## TAREFA 1
Segundo o trecho sobre a autonomia do estabelecimento, como o Superior Tribunal de Justiça vem decidindo que a pessoa jurídica deve ser entendida nas relações com o Fisco?
## TAREFA 2
Extraia, sem alterações, a parte do trecho sobre a autonomia do estabelecimento que vai de "No ponto, é" a "complexos do país.", inclusive.

## TRECHO FORNECIDO
****************************************
No ponto, é preciso registrar que o Superior Tribunal de Justiça vem decidindo que, nas relações com o Fisco, a pessoa jurídica deve ser entendida como uma só[9]. Citamos, abaixo, excerto de recente acórdão paradigmático:
“(...)
(AREsp n° 1.273.046/RJ, Primeira Turma, Rel. Min. Gurgel de Faria, j. 08/06/2021)
Como se vê, a jurisprudência já vinha admitindo a mitigação do princípio da autonomia do estabelecimento na relação entre contribuinte e Fisco e, com o julgamento da ADC n° 49, novas possibilidade são abertas para se aprimorar essa relação.
É certo que o julgamento ainda não terminou, mas, como dito no início do texto, se é possível imaginar efeitos que talvez não tenham sido considerados pela Suprema Corte, eles podem, se bem endereçados, inaugurar uma nova era na relação jurídica envolvendo um dos tributos mais complexos do país.
****************************************
[Registros de dados armazenados]

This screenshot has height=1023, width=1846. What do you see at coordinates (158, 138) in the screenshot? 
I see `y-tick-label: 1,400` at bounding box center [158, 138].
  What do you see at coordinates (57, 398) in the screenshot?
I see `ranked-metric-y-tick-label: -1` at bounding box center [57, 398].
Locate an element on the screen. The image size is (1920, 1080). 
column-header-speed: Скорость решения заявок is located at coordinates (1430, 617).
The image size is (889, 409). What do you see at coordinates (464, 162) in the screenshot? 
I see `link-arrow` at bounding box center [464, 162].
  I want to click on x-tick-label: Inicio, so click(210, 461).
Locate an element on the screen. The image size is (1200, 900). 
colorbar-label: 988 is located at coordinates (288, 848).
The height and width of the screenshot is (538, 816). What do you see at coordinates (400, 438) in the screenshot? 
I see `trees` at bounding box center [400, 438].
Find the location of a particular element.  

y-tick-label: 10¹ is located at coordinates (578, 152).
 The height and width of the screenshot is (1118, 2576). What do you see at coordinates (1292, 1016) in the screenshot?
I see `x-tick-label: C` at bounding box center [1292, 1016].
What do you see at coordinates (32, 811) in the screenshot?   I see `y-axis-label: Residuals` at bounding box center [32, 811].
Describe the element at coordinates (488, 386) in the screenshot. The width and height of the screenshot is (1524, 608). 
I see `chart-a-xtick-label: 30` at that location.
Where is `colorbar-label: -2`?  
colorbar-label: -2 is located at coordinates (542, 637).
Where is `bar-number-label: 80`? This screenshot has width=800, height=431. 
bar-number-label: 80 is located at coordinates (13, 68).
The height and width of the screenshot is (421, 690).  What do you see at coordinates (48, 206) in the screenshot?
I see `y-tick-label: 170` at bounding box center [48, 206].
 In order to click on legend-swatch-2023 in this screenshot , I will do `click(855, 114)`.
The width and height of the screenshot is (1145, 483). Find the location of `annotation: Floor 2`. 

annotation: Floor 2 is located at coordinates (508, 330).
****************************************
## SOLUÇÃO 1
Como uma só.

## SOLUÇÃO 2
No ponto, é preciso registrar que o Superior Tribunal de Justiça vem decidindo que, nas relações com o Fisco, a pessoa jurídica deve ser entendida como uma só[9]. Citamos, abaixo, excerto de recente acórdão paradigmático:
“(...)
(AREsp n° 1.273.046/RJ, Primeira Turma, Rel. Min. Gurgel de Faria, j. 08/06/2021)
Como se vê, a jurisprudência já vinha admitindo a mitigação do princípio da autonomia do estabelecimento na relação entre contribuinte e Fisco e, com o julgamento da ADC n° 49, novas possibilidade são abertas para se aprimorar essa relação.
É certo que o julgamento ainda não terminou, mas, como dito no início do texto, se é possível imaginar efeitos que talvez não tenham sido considerados pela Suprema Corte, eles podem, se bem endereçados, inaugurar uma nova era na relação jurídica envolvendo um dos tributos mais complexos do país.